Marsé repite premio; lo obtuvo hace siete años por El embrujo de Shanghai. Hace tres que se eliminó el requisito de que no se podía conceder a quien lo hubiera alcanzado con anterioridad. Con esta decisión se corría, es verdad, el riesgo de que el abanico de candidatos se cerrara, pero de lo que se trataba, sobre todo en premios como éstos sin dotación económica, era de hacer el máximo de justicia posible.

Una justicia que en el orden institucional ha sido hasta ahora nula para el novelista barcelonés.
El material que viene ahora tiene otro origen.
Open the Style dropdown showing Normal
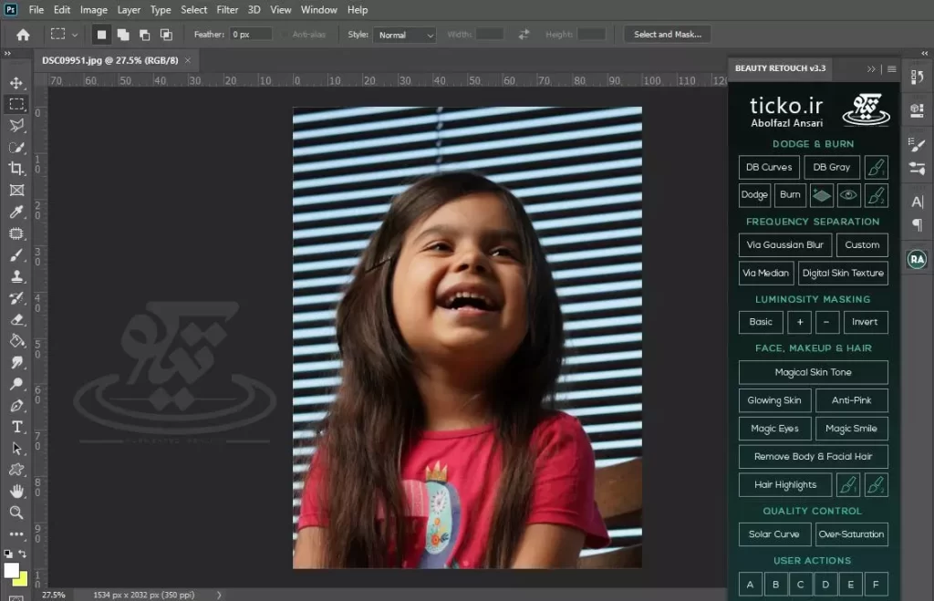 point(404,35)
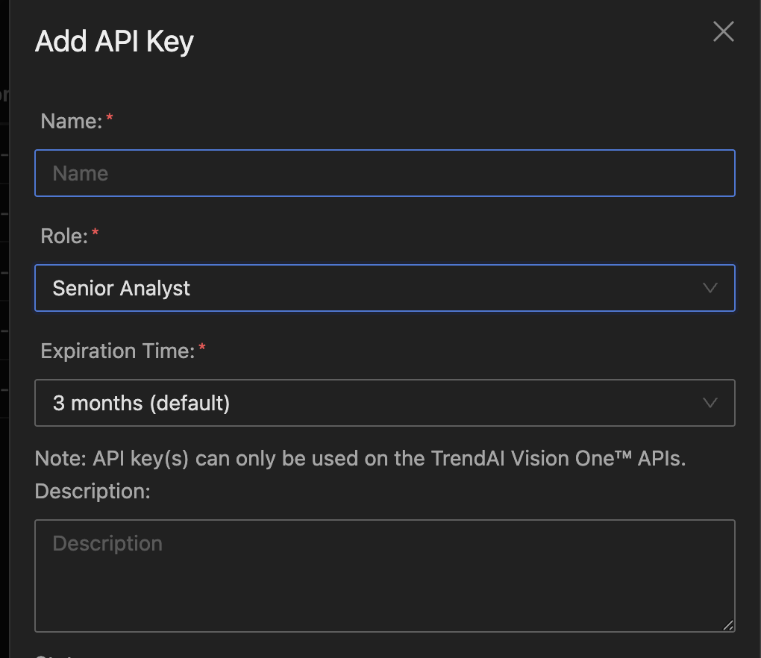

Marsé ni es centralista -¿por qué iba a serlo?-, ni es nacionalista, y eso, al parecer, se paga. Pero se hace difícil poner en duda que Rabos de lagartija es una de las mejores novelas del año 2000, si no la mejor, por la novedad de sus estructuras narrativas, por la suave fluidez de su ritmo, por su capacidad de síntesis, por el delicado lirismo que colorea la difícil realidad de la Barcelona humilde de posguerra, por la vigencia poética del peculiar universo narrativo de su autor.

Un universo personalísimo que fabula y sueña la dura existencia de los vencidos y de los humillados. Los dolorosos ámbitos por donde discurren esta novela y otras del autor han heredado la defensa de los marginados como lo hizo el neorrealismo italiano y español (Aldecoa), pero, como los mejores narradores italianos y el propio Aldecoa, sin incurrir en populismos ni maniqueísmos de ninguna clase, ni en las consiguientes tosquedades expresivas. La primera posguerra se vuelve, en estas páginas, verdad artística y moral que pone en la picota para siempre la crueldad y la insania de los vencedores y muestra la permanencia estética de los cánones realistas cuando no se vuelven de espaldas a la renovación técnica y expresiva.

El último Premio de la Crítica ha ratificado, en definitiva, lo que es una opinión muy extendida: que Juan Marsé está situado a la cabeza de la narrativa española, con independencia de promociones y generaciones.